Op driejarige leeftijd verhuist hij met zijn ouders naar Apeldoorn en na verschillende studies haalt hij uiteindelijk in 1869 zijn doctoraal werktuigbouwkunde in Zürich. Aanvankelijk is Röntgen geïnteresseerd in gassen en de elektrische eigenschappen van kwarts, totdat hij op een avond in 1895 een zeer belangrijke ontdekking doet.
Tijdens een experiment met een zogenaamde kathodestralenbuis merkt Röntgen dat er onbekende stralen uit het apparaat komen. Omdat hij niet weet wat voor stralen het zijn, noemt hij ze – naar het wiskundige symbool voor een onbekende grootheid - X-stralen.
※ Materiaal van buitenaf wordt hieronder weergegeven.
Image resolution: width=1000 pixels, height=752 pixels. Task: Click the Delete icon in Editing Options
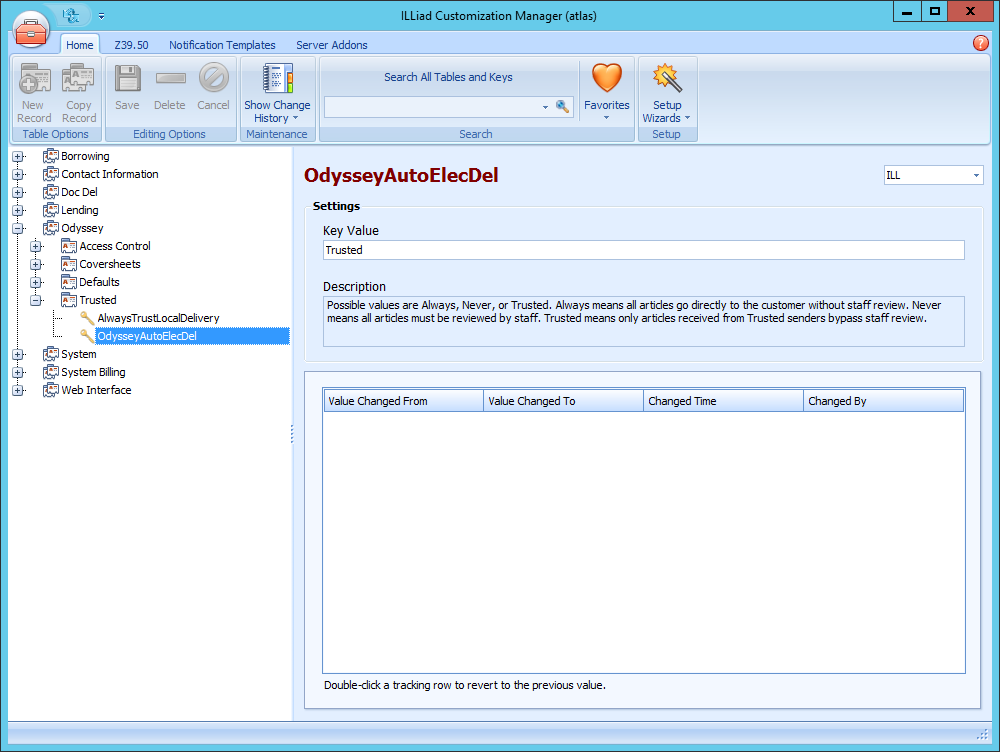tap(170, 77)
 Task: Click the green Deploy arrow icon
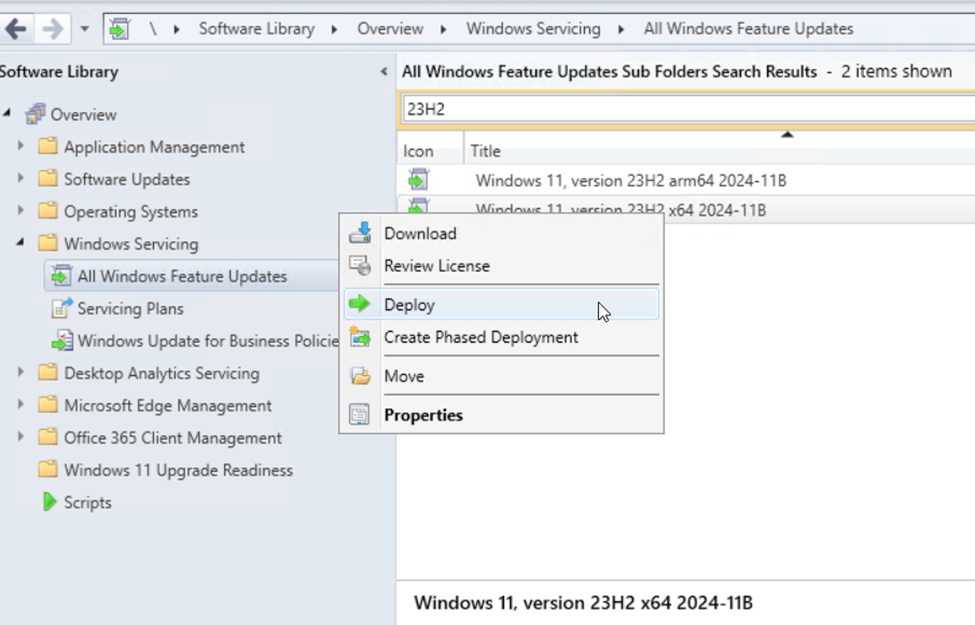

Röntgen ontdekt dat de stralen eenvoudig door de huid dringen, maar tegen worden gehouden door bot. Met name de medische wetenschap maakt tot op vandaag de dag veelvuldig gebruik van de zogenaamde röntgenfotografie, maar ook sommige fotografen en kunstenaars passen de technologie toe.
Voor zijn ontdekking krijgt Röntgen in 1901 de allereerste Nobelprijs voor de Natuurkunde uitgereikt. Hij weigert echter uit morele overwegingen elke vorm van patent op zijn uitvinding.
Uiteindelijk sterft Röntgen in 1923 aan de gevolgen van kanker. Hoewel inmiddels bekend is dat ioniserende werking van de straling schadelijk kan zijn voor de mens, denkt men niet dat dit heeft bijgedragen aan de dood van Röntgen.